** start **

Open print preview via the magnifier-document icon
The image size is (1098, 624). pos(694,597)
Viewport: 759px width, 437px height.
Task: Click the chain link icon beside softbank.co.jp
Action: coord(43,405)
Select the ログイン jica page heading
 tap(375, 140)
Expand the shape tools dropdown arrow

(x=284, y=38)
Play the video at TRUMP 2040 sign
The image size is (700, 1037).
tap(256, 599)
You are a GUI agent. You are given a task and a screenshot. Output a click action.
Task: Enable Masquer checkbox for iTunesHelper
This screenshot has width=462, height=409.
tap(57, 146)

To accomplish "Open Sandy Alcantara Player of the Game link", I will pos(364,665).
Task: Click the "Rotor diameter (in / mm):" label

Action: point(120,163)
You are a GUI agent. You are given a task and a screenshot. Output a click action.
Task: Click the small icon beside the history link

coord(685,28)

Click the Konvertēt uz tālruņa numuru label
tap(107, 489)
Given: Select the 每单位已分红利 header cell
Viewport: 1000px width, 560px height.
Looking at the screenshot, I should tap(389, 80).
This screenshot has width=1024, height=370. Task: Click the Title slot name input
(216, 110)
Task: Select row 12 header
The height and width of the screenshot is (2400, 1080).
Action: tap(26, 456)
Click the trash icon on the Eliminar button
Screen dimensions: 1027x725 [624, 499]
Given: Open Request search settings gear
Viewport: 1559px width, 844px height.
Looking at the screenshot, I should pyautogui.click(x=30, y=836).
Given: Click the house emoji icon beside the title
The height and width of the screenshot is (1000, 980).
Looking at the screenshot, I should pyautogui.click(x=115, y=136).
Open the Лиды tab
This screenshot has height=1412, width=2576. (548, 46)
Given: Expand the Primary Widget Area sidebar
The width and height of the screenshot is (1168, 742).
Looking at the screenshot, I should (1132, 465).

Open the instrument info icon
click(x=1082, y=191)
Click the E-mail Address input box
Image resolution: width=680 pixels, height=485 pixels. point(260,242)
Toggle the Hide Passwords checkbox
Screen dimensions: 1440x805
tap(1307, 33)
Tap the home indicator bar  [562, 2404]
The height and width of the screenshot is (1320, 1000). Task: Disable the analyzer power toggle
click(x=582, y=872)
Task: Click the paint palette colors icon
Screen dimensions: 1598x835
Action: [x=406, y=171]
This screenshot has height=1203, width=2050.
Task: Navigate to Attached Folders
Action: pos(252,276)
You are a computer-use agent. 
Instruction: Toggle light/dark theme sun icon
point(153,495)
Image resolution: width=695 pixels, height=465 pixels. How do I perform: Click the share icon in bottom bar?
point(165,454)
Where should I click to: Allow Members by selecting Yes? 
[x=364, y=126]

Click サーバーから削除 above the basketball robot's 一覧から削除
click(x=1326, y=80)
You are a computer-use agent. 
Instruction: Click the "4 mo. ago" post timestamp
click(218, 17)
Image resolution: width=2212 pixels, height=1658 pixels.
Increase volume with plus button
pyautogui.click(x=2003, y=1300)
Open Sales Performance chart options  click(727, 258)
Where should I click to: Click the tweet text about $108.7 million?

** end **

# What you have to do
Reproduce the items above verbatim, line for line.

# The response
Open print preview via the magnifier-document icon
The image size is (1098, 624). pos(694,597)
Viewport: 759px width, 437px height.
Task: Click the chain link icon beside softbank.co.jp
Action: coord(43,405)
Select the ログイン jica page heading
 tap(375, 140)
Expand the shape tools dropdown arrow

(x=284, y=38)
Play the video at TRUMP 2040 sign
The image size is (700, 1037).
tap(256, 599)
You are a GUI agent. You are given a task and a screenshot. Output a click action.
Task: Enable Masquer checkbox for iTunesHelper
This screenshot has width=462, height=409.
tap(57, 146)

To accomplish "Open Sandy Alcantara Player of the Game link", I will pos(364,665).
Task: Click the "Rotor diameter (in / mm):" label

Action: point(120,163)
You are a GUI agent. You are given a task and a screenshot. Output a click action.
Task: Click the small icon beside the history link

coord(685,28)

Click the Konvertēt uz tālruņa numuru label
tap(107, 489)
Given: Select the 每单位已分红利 header cell
Viewport: 1000px width, 560px height.
Looking at the screenshot, I should tap(389, 80).
This screenshot has width=1024, height=370. Task: Click the Title slot name input
(216, 110)
Task: Select row 12 header
The height and width of the screenshot is (2400, 1080).
Action: tap(26, 456)
Click the trash icon on the Eliminar button
Screen dimensions: 1027x725 [624, 499]
Given: Open Request search settings gear
Viewport: 1559px width, 844px height.
Looking at the screenshot, I should pyautogui.click(x=30, y=836).
Given: Click the house emoji icon beside the title
The height and width of the screenshot is (1000, 980).
Looking at the screenshot, I should pyautogui.click(x=115, y=136).
Open the Лиды tab
This screenshot has height=1412, width=2576. (548, 46)
Given: Expand the Primary Widget Area sidebar
The width and height of the screenshot is (1168, 742).
Looking at the screenshot, I should (1132, 465).

Open the instrument info icon
click(x=1082, y=191)
Click the E-mail Address input box
Image resolution: width=680 pixels, height=485 pixels. point(260,242)
Toggle the Hide Passwords checkbox
Screen dimensions: 1440x805
tap(1307, 33)
Tap the home indicator bar  [562, 2404]
The height and width of the screenshot is (1320, 1000). Task: Disable the analyzer power toggle
click(x=582, y=872)
Task: Click the paint palette colors icon
Screen dimensions: 1598x835
Action: [x=406, y=171]
This screenshot has height=1203, width=2050.
Task: Navigate to Attached Folders
Action: pos(252,276)
You are a computer-use agent. 
Instruction: Toggle light/dark theme sun icon
point(153,495)
Image resolution: width=695 pixels, height=465 pixels. How do I perform: Click the share icon in bottom bar?
point(165,454)
Where should I click to: Allow Members by selecting Yes? 
[x=364, y=126]

Click サーバーから削除 above the basketball robot's 一覧から削除
click(x=1326, y=80)
You are a computer-use agent. 
Instruction: Click the "4 mo. ago" post timestamp
click(218, 17)
Image resolution: width=2212 pixels, height=1658 pixels.
Increase volume with plus button
pyautogui.click(x=2003, y=1300)
Open Sales Performance chart options  click(727, 258)
Where should I click to: Click the tweet text about $108.7 million?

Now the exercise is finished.